Gedaagde heeft een verweerschrift ingediend.
Het geding is behandeld ter zitting van 11 oktober 2005, waar voor appellante is verschenen mr. Deiman, en waar gedaagde zich niet heeft laten vertegenwoordigen.
II. MOTIVERING
De Raad gaat uit van de volgende in dit geding van belang zijnde feiten en omstandigheden.
Appellante heeft zich op 22 maart 2002 gemeld bij het CWI voor het doen van een aanvraag om bijstand ingevolge de Algemene bijstandswet (Abw). Op 25 maart 2002 is de aanvraag opgemaakt. Op het aanvraagformulier heeft appellante aangegeven dat zij beschikt over een rekening bij de Postbank met een positief saldo van € 11.147,40.
Bij besluit van 17 juni 2002 heeft gedaagde de aanvraag afgewezen op de grond dat appellante over vermogen beschikt boven de voor haar geldende grens van het vrij te laten vermogen. Op een bijlage bij dit besluit heeft gedaagde een indicatie gegeven voor de periode van intering op het vermogen.
Bij besluit van 19 november 2002 heeft gedaagde het door appellante tegen het besluit van 17 juni 2002 gemaakte bezwaar ongegrond verklaard.
Bij de aangevallen uitspraak heeft de rechtbank het door appellante tegen het besluit van 19 november 2002 ingestelde beroep ongegrond verklaard.
Appellante heeft zich in hoger beroep gemotiveerd tegen de aangevallen uitspraak gekeerd.
De Raad komt naar aanleiding daarvan tot de volgende beoordeling.
Ter zitting van de Raad is gebleken dat appellante haar beroepsgrond betreffende de bij het besluit van 17 juni 2002 gegeven indicatie voor de periode van intering op het vermogen niet langer handhaaft.
Verder merkt de Raad op dat de tweede aanvraag waarvan appellante in het hoger beroepschrift melding maakt, naar het oordeel van de Raad uitsluitend ziet op het verlenen van een voorschot. Die aanvraag is voor het onderhavige geschil dan ook niet van betekenis.
In hoger beroep staat aldus voor de Raad ter beoordeling of de rechtbank terecht heeft geoordeeld dat gedaagde de bijstandsaanvraag van appellante van 25 maart 2002 terecht heeft afgewezen op de grond dat de omvang van haar vermogen aan bijstandsverlening in de weg staat.
Op grond van de gedingstukken gaat ook de Raad ervan uit dat appellante ten tijde hier van belang feitelijk beschikte dan wel redelijkerwijs kon beschikken over een vermogen ter hoogte van het bedrag op haar rekening bij de Postbank.
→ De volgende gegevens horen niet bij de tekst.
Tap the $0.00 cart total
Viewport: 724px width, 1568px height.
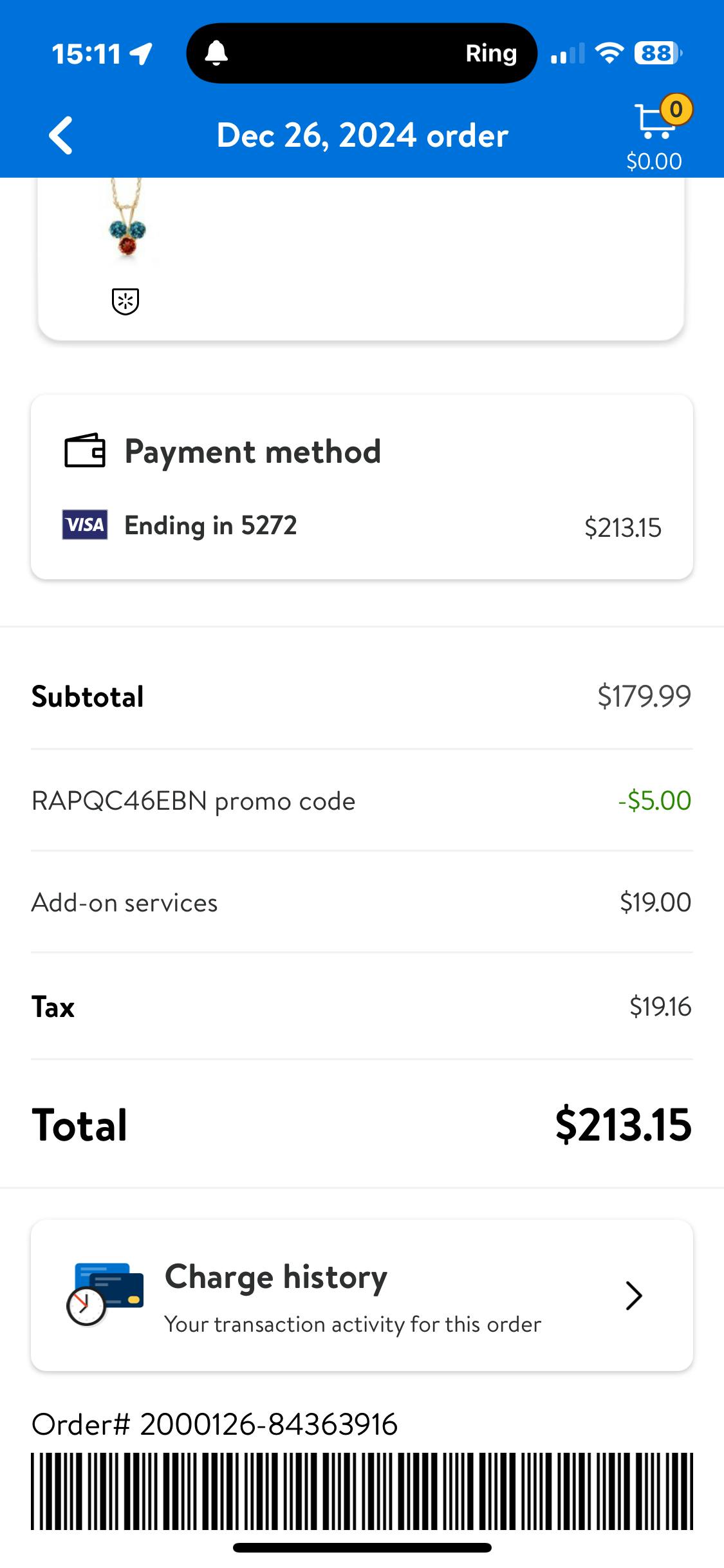coord(654,162)
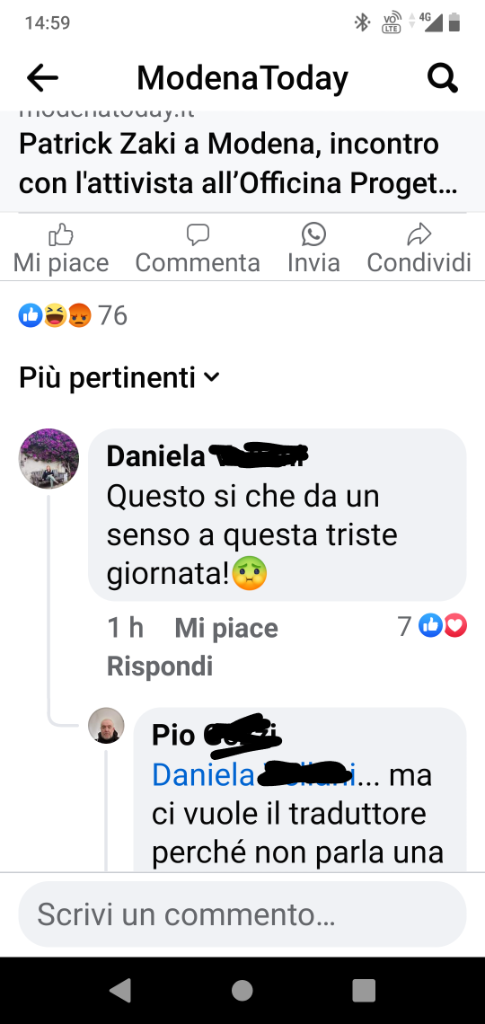This screenshot has height=1024, width=485.
Task: Open Pio's profile picture
Action: [x=106, y=725]
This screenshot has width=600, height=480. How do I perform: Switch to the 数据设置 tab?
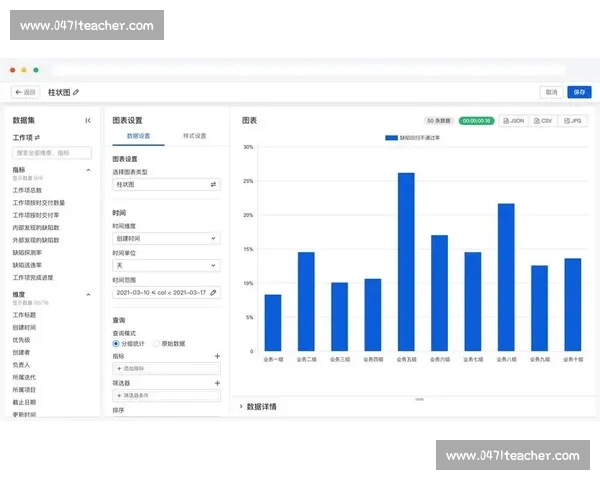(138, 135)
Dat bedrag heeft tot 12 april 2002 op deze rekening gestaan.
Niet is gebleken dat appellante in de periode tot het (primaire) besluit van 17 juni 2002 niet langer over dit bedrag beschikte. Met name heeft appellante haar stelling dat zij dit bedrag ten tijde in geding daadwerkelijk heeft aangewend ten behoeve van een medische ingreep die haar moeder in het buitenland heeft ondergaan, niet met bewijsstukken kunnen onderbouwen.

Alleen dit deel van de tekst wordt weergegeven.